Scénario catastrophe dans la région de Paris: 1.017 lits sur 1.080 sont occupés par des patients atteints du Covid-19

A Paris, les services de soins intensifs sont saturés de patients atteints du Covid. (Thomas Samson, Pool via AP, Isopix)

Les services de soins intensifs de la région de Paris sont bientôt presque saturés par des patients atteints du Covid-19, selon les autorités sanitaires, contactées par l’AFP. Les médecins repoussent les opérations non urgentes pour faire de la place.

Le gouvernement tient aujourd’hui une réunion de crise. La capitale espère éviter un nouveau confinement, alors que le variant britannique, qui se propage plus rapidement, frappe durement la France.

La France en alerte

Alors qu’en Belgique, nous remettons en plus en plus en question le couvre-feu, en France, il commence partout dès 18 heures. Le Pas de Calais doit se reconfiner les weekends. La semaine dernière, cette région du nord a commencé à envoyer ses patients atteints du coronavirus dans des hôpitaux moins fréquentés, notamment à Nice.

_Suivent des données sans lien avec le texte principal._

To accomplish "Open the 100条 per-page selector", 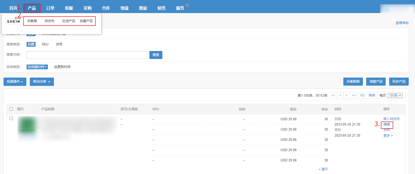I will (395, 95).
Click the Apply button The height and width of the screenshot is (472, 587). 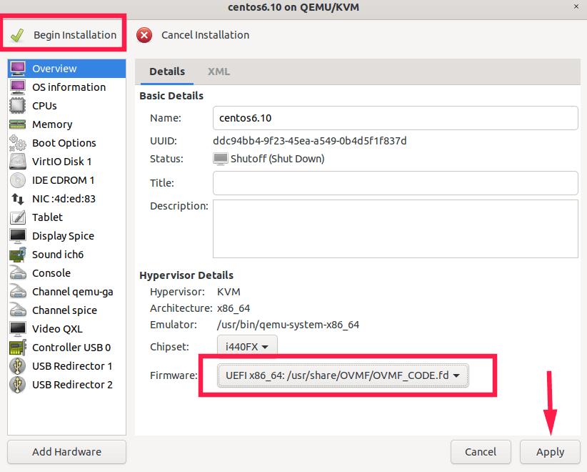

À Paris et dans sa banlieue, sur les 1.080 lits des services de soins intensifs, 1.017 sont déjà occupés par des patients contaminés par la Covid-19. C’est ce qu’annonce l’agence régionale de santé ARS. Les hôpitaux de la région doivent désormais repousser 40% des interventions non urgentes pour augmenter la capacité d’accueil à 1.577 lits disponibles pour les cas de coronavirus.

Le confinement en dernier recours

‘Je ne dis pas que nous avons besoin d’un confinement, mais nous sommes conscients des implications de la stratégie actuelle. Nous sommes saturés, les chiffres continuent d’augmenter et nous envoyons des patients ailleurs autant que possible’, a déclaré Stéphane Gaudry, médecin de réanimation à l’hôpital d’Avicenne au nord de Paris, à l’AFP.

Jérôme Salomon, directeur général de la Santé, a rappelé mardi qu’un confinement pour la région parisienne ‘n’était pas à l’ordre du jour pour le moment’.

‘Le confinement est le dernier recours. Il serait présenté au gouvernement et au président si on pensait que les hôpitaux ne pourraient pas soutenir l’affluence ou si on risquait de ne pas pouvoir soigner les cas graves’, a-t-il déclaré à la radio française RTL.